Searches for your old products are valuable!
A friend recently asked for advice on choosing a new laptop within a particular budget. I browsed some sites that I trust to provide quality reviews, and then started looking at retailers in that country to see what was available.
What a mess.
Each laptop has dozens of different model numbers and sometimes the same model has different names in different countries. The model reviewed may have been superseded by a newer model, so the old one exists in some websites but not others. There can be models selling on Amazon that don’t exist on the brand’s own website and vice-versa.
If I see a glowing review of a laptop in a US website, it can be almost impossible to understand whether I can buy that laptop in India, or UK, or Australia.
Tech companies spend time and money getting products reviewed, and then lose much of the benefit over time and in other regions.
If you got a great review for one of your products in a big publication, then people (from many countries) are going to see that review and try to find that product. Possibly months or years after the review was written.

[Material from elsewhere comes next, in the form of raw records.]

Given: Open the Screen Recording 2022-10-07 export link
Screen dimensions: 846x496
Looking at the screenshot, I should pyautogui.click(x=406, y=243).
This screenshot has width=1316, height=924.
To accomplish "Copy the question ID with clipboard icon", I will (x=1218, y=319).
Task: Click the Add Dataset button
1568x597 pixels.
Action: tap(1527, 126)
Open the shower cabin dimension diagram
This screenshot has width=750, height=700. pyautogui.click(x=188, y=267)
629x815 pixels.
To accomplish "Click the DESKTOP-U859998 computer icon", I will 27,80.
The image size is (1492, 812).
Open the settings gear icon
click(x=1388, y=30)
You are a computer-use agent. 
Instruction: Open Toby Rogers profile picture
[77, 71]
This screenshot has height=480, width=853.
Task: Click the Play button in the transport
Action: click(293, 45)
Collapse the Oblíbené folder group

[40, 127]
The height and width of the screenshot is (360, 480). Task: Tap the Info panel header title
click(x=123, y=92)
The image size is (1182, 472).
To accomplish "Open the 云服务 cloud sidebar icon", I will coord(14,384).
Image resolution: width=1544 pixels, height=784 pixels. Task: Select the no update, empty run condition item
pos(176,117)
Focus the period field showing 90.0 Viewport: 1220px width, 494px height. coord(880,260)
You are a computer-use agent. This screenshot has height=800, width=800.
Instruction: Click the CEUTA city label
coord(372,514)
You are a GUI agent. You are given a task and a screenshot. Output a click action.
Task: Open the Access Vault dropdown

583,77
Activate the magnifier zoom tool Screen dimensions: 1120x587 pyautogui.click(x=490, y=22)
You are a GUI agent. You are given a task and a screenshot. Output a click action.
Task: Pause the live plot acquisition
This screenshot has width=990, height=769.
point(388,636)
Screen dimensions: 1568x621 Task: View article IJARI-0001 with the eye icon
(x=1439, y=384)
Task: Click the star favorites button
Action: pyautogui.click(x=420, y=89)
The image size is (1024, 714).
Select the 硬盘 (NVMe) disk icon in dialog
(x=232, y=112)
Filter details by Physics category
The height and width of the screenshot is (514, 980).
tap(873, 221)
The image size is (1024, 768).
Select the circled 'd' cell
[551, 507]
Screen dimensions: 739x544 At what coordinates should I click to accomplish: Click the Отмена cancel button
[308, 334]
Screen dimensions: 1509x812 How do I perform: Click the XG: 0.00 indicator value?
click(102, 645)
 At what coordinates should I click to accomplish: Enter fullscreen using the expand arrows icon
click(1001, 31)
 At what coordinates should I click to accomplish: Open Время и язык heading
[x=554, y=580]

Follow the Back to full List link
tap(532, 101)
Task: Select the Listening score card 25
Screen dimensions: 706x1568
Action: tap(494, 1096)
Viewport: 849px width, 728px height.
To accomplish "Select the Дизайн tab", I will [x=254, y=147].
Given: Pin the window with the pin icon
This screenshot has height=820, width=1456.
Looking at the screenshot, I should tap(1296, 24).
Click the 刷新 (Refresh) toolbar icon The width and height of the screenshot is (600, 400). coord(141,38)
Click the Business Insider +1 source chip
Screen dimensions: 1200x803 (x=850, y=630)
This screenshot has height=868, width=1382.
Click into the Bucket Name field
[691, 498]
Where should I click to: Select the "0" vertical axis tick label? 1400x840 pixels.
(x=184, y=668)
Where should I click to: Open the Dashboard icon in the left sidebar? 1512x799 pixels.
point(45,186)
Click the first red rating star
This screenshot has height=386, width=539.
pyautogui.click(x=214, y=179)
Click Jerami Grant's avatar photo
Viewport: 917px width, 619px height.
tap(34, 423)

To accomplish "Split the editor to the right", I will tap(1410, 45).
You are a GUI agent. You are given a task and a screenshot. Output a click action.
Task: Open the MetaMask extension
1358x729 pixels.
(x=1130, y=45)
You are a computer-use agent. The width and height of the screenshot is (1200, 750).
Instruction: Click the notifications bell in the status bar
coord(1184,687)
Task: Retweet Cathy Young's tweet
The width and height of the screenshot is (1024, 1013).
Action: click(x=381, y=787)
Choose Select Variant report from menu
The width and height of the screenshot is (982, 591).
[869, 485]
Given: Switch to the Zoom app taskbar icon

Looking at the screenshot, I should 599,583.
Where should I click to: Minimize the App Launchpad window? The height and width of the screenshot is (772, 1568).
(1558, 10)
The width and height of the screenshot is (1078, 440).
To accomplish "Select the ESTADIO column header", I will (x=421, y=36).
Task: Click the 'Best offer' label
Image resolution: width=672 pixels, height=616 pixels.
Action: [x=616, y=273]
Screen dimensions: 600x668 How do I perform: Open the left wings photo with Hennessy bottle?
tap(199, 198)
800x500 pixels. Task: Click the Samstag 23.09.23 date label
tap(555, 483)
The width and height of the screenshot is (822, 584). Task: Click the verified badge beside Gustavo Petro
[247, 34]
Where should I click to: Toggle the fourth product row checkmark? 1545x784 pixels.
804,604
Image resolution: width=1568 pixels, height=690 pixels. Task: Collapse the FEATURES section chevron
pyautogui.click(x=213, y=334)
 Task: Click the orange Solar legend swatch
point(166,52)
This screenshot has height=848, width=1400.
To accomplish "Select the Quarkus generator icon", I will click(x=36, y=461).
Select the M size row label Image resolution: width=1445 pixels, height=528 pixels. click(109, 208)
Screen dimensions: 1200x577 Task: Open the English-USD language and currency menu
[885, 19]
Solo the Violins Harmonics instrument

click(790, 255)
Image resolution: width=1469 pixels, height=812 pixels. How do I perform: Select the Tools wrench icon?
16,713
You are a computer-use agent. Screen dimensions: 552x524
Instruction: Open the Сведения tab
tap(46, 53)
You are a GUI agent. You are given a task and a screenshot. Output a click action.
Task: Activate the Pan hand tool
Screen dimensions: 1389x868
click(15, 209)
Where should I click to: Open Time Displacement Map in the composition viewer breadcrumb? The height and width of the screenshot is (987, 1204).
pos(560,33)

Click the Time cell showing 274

How to capture the value of these searches: permalink
It’s not difficult to capture any searches for that product code and take the user to a landing page that says “Hi, in your country, model abab12 is called acac11, and here is where to buy it”. Or “Model abab12 has been replaced with the newest version acac11 which is even better”.
Don’t remove old products immediately from your website. Instead use the searches they generate to promote your newer versions.
You should also track search volumes, both on Google and on your own website for different models. Are people searching for a model that doesn’t have a page on the site?